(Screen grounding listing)
***
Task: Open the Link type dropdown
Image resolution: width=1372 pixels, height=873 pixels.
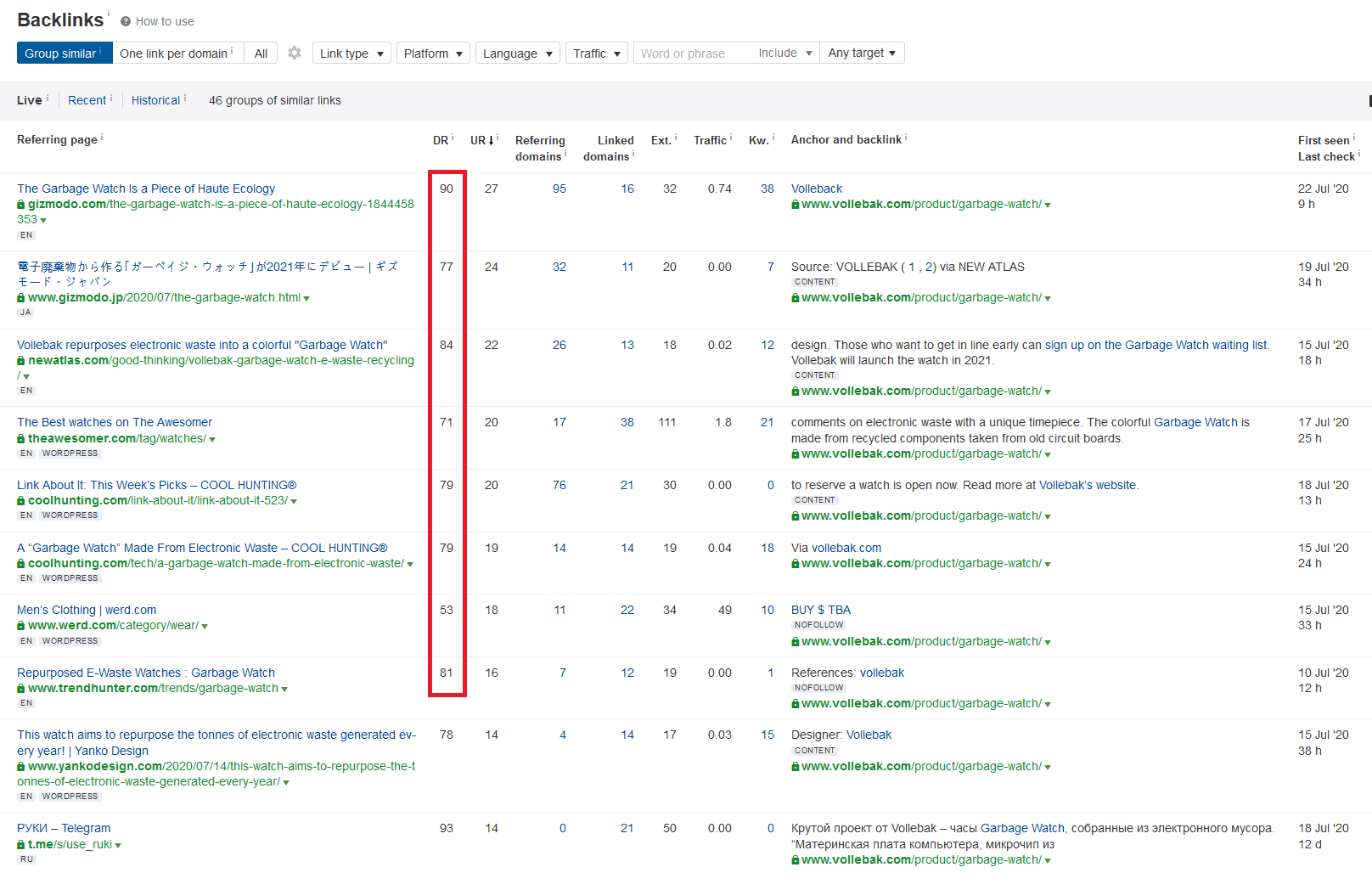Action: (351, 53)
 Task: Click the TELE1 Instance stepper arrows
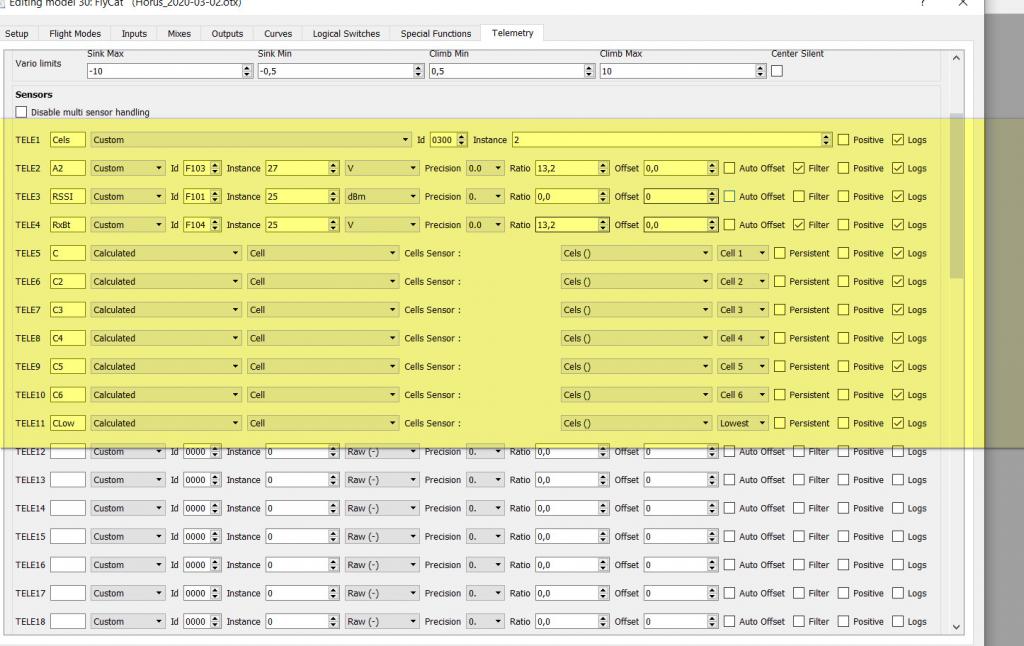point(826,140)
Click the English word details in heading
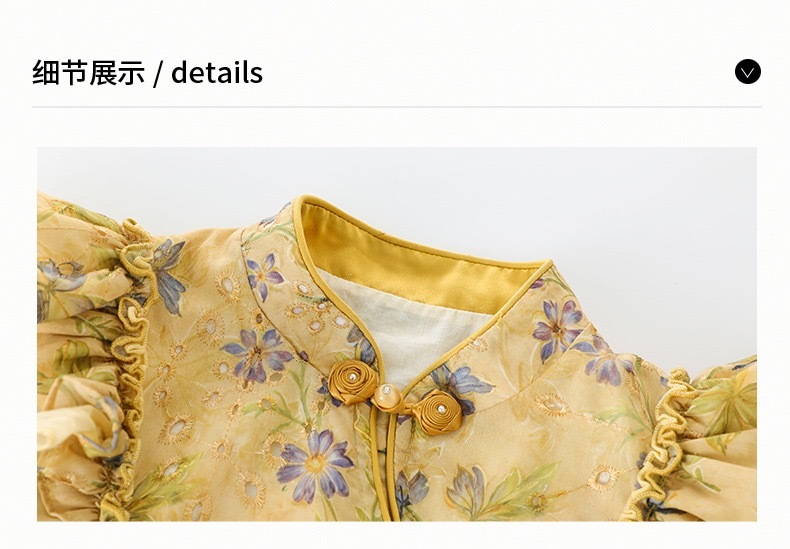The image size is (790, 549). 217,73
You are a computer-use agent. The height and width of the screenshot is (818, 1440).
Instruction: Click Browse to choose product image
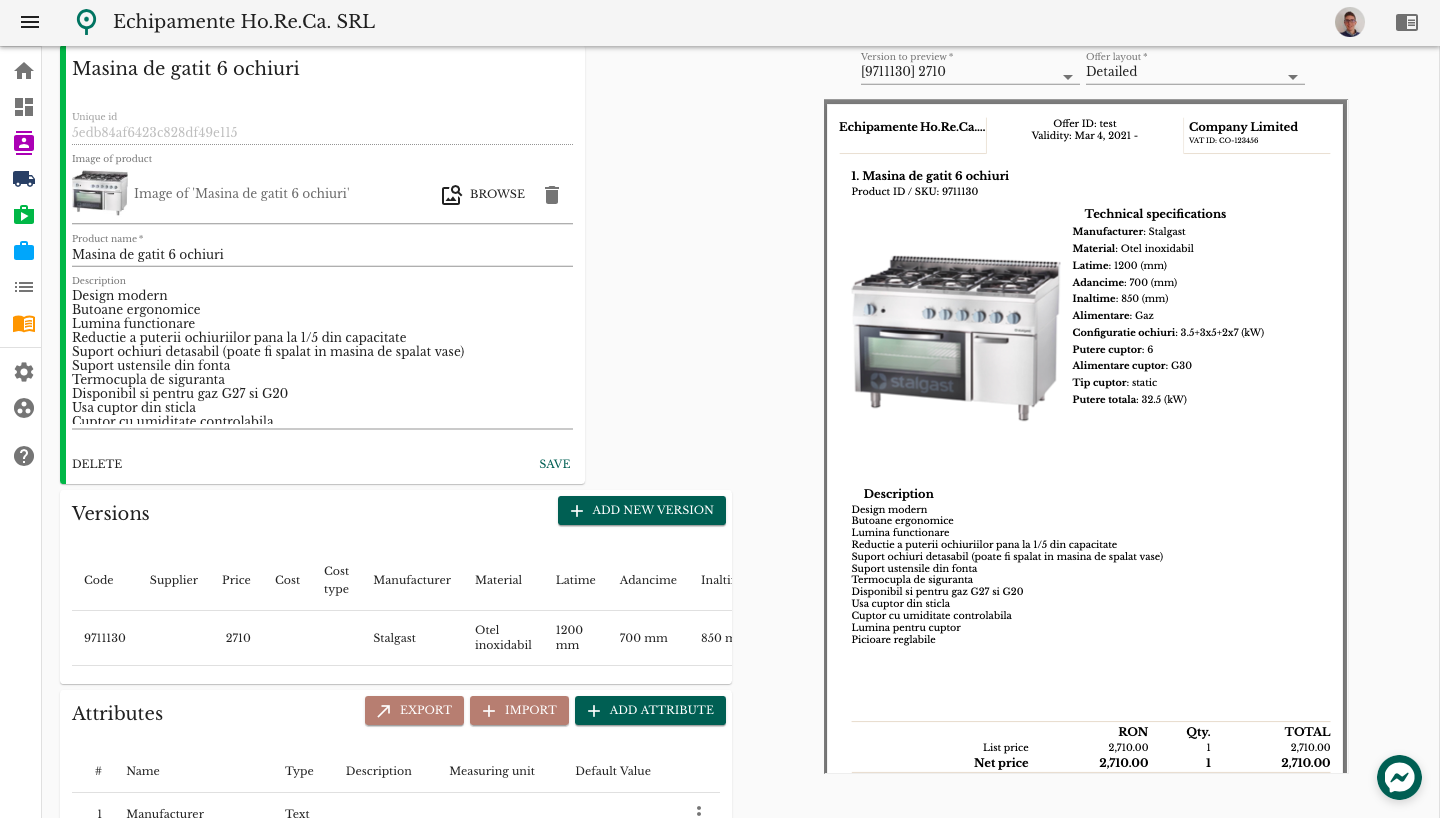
***
● **Requirement**:
Repeat every line of the listing above word for word, leaving out the pictures.

● **Complete answer**:
Task: Open the Link type dropdown
Image resolution: width=1372 pixels, height=873 pixels.
Action: (351, 53)
 Task: Click the TELE1 Instance stepper arrows
point(826,140)
Click the English word details in heading
The image size is (790, 549). 217,73
You are a computer-use agent. The height and width of the screenshot is (818, 1440).
Instruction: Click Browse to choose product image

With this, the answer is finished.